▶ Text for analysis
....

As I write this, I am aboard a plane returning home from Baltimore following a meeting with the Food and Drug Administration. Joined by a panel of experts in hereditary colon cancer, including Steve Erdman, MD (Pediatric gastroenterologist; The Ohio State University College of Medicine), Heather Hampel, MS, CGC (Genetic counselor; The Ohio State University Wexner Medical Center), and Susan Peterson, PhD (Behavioral scientist; The University of Texas MD Anderson Cancer Clinic). We discussed with the FDA the unmet medical needs of young people with FAP. Our hope is to open new pathways of drug discovery that will allow for the delay of colectomy. My role was to bring into focus the patient perspective and add imagery words like excessive wind, incontinence, increased bowel movements, and decreased bowel control.
My time in Maryland was only 36 hours. I took two pairs of underwear. I arrived late into Maryland and had dinner with the team around 9:00 PM. Dinner did not set well with me and, out of concern for what might happen when the roads of incontinence, increased bowel movements, and decreased bowel control intersect, I slept with a towel draped across the bed under my midsection.

....

▶ Tasks for this exercise
1. Reproduce everything in the FDA meeting account from "As I write this, I" down to "decreased bowel control.".
2. Condense the paragraph of the FDA meeting account that begins "My time in Maryland was only 36 hours" into a short bulleted list that keeps its main facts.
Draw only on the FDA meeting account for your answers.

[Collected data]
....

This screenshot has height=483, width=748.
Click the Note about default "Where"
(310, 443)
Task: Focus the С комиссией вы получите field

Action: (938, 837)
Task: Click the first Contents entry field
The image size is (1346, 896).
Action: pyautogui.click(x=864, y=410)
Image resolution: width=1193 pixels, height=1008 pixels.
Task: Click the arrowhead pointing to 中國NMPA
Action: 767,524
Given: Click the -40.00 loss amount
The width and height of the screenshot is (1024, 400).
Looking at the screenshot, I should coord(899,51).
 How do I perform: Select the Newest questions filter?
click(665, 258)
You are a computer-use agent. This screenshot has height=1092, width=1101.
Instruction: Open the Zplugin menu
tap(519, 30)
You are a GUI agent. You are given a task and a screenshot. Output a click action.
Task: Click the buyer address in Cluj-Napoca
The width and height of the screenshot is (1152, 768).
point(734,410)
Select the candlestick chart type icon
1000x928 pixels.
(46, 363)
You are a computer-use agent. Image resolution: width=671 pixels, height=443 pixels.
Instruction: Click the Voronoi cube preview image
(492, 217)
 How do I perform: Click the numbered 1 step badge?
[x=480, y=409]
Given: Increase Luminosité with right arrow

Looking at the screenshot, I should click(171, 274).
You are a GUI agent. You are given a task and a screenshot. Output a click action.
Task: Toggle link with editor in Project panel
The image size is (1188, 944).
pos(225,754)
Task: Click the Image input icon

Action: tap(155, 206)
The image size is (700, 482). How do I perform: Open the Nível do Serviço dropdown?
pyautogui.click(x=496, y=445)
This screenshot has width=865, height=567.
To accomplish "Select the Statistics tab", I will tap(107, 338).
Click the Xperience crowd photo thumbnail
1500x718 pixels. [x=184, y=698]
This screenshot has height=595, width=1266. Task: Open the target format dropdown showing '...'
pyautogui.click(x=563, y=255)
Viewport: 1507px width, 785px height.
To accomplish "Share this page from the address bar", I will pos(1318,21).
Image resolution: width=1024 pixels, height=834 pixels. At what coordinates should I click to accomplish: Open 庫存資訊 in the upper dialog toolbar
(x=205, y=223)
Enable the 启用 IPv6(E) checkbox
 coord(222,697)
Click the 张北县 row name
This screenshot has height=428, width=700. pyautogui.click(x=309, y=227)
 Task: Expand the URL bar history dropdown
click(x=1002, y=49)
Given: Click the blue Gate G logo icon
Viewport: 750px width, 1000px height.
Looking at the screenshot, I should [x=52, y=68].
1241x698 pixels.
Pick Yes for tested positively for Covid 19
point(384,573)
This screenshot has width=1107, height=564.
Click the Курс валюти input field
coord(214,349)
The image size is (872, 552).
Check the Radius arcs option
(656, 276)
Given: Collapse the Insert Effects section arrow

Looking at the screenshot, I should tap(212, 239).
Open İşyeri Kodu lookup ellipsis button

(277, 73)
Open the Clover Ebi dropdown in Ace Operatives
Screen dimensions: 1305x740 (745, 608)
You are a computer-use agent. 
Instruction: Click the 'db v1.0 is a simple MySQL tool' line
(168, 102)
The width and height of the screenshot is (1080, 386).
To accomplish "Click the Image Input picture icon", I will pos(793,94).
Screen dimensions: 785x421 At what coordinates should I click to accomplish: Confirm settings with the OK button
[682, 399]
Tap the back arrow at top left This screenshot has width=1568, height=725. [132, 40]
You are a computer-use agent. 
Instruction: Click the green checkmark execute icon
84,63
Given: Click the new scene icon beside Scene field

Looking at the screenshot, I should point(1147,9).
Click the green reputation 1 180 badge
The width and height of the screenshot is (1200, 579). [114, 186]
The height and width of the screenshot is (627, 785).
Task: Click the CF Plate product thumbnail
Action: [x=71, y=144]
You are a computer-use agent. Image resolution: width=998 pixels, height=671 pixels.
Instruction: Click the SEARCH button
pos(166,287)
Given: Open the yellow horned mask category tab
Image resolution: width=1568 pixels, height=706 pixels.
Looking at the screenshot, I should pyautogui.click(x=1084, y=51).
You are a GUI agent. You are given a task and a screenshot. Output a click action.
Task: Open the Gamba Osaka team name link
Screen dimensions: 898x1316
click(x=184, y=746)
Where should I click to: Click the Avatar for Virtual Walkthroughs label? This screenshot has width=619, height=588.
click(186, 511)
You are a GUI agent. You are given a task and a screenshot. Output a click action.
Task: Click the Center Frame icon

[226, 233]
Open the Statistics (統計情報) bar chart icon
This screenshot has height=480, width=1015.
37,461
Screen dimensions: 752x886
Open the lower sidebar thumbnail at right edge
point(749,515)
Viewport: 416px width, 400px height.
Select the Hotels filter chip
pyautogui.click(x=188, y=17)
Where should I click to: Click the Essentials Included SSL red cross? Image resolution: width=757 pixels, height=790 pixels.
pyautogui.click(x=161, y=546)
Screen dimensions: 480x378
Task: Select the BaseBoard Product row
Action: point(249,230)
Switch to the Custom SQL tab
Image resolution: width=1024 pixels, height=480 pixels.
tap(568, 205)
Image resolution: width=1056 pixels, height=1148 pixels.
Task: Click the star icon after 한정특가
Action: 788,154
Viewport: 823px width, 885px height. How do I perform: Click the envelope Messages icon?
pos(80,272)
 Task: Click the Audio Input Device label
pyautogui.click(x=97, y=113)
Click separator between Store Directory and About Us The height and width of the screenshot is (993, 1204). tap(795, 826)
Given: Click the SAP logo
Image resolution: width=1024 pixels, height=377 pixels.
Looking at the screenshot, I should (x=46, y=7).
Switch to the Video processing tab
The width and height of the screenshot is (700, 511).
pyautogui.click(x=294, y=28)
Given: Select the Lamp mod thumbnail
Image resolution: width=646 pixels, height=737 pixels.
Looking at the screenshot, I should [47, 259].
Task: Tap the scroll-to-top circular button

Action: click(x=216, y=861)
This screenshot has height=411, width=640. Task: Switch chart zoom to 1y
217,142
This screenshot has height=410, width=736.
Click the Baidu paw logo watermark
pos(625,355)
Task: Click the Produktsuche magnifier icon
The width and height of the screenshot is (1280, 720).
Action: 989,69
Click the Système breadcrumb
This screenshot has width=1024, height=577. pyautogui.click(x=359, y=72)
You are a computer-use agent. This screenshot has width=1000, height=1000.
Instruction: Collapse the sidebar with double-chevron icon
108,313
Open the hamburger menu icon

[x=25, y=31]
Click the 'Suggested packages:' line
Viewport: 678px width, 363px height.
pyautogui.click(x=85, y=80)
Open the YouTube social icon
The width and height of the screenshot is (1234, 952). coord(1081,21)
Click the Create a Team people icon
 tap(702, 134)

....

▶ Task responses
1.
As I write this, I am aboard a plane returning home from Baltimore following a meeting with the Food and Drug Administration. Joined by a panel of experts in hereditary colon cancer, including Steve Erdman, MD (Pediatric gastroenterologist; The Ohio State University College of Medicine), Heather Hampel, MS, CGC (Genetic counselor; The Ohio State University Wexner Medical Center), and Susan Peterson, PhD (Behavioral scientist; The University of Texas MD Anderson Cancer Clinic). We discussed with the FDA the unmet medical needs of young people with FAP. Our hope is to open new pathways of drug discovery that will allow for the delay of colectomy. My role was to bring into focus the patient perspective and add imagery words like excessive wind, incontinence, increased bowel movements, and decreased bowel control.

2.
- The stay in Maryland lasted only 36 hours, with two pairs of underwear packed.
- The writer arrived late and had dinner with the team around 9:00 PM.
- Dinner did not sit well.
- Worried about incontinence, increased bowel movements, and decreased bowel control, the writer slept with a towel draped across the bed under the midsection.